=== Section Start ===
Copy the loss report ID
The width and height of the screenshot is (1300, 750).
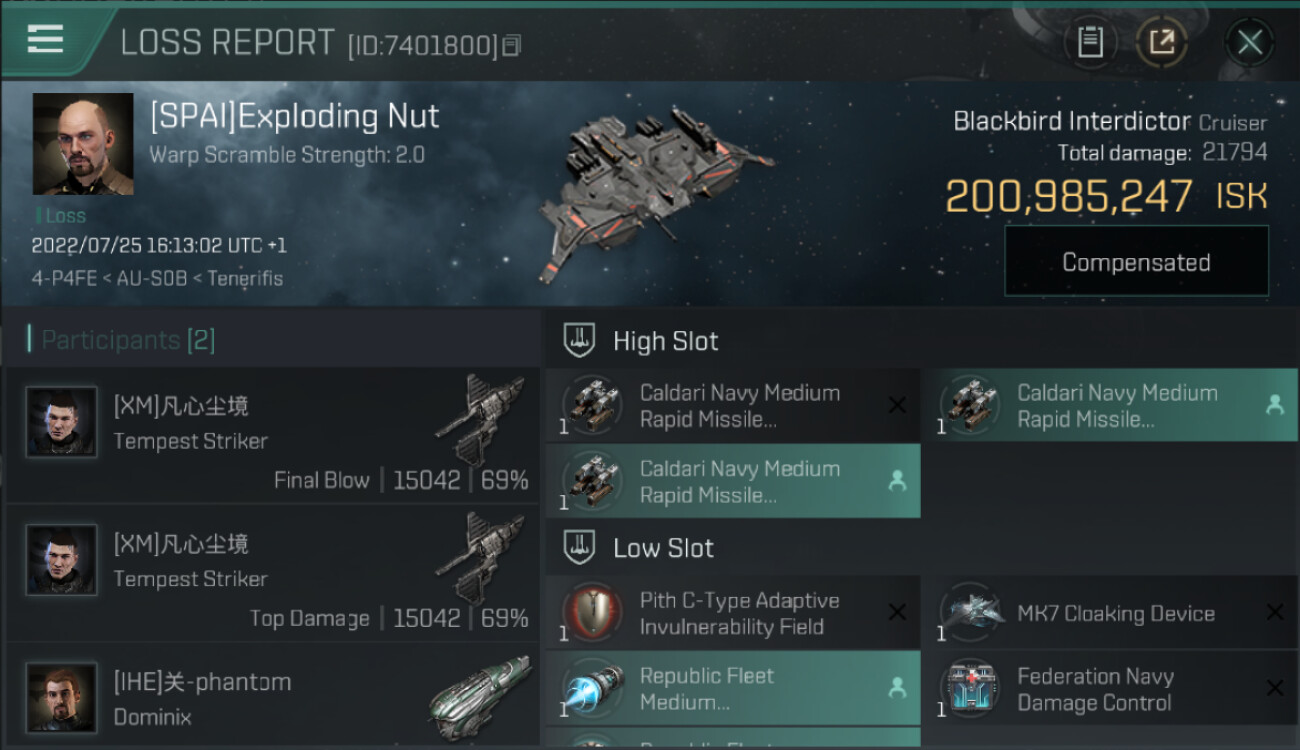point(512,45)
=== Section End ===
=== Section Start ===
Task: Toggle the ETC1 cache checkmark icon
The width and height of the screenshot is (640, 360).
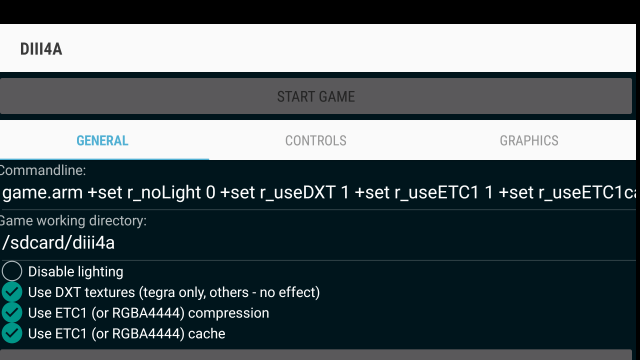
=== Section End ===
▶ **Directions**
Scan the lines above for "Task: Toggle the ETC1 cache checkmark icon" and for "The width and height of the screenshot is (640, 360).". Repeat exactly the line holding each of them and every line in between.

▶ **Written reply**
Task: Toggle the ETC1 cache checkmark icon
The width and height of the screenshot is (640, 360).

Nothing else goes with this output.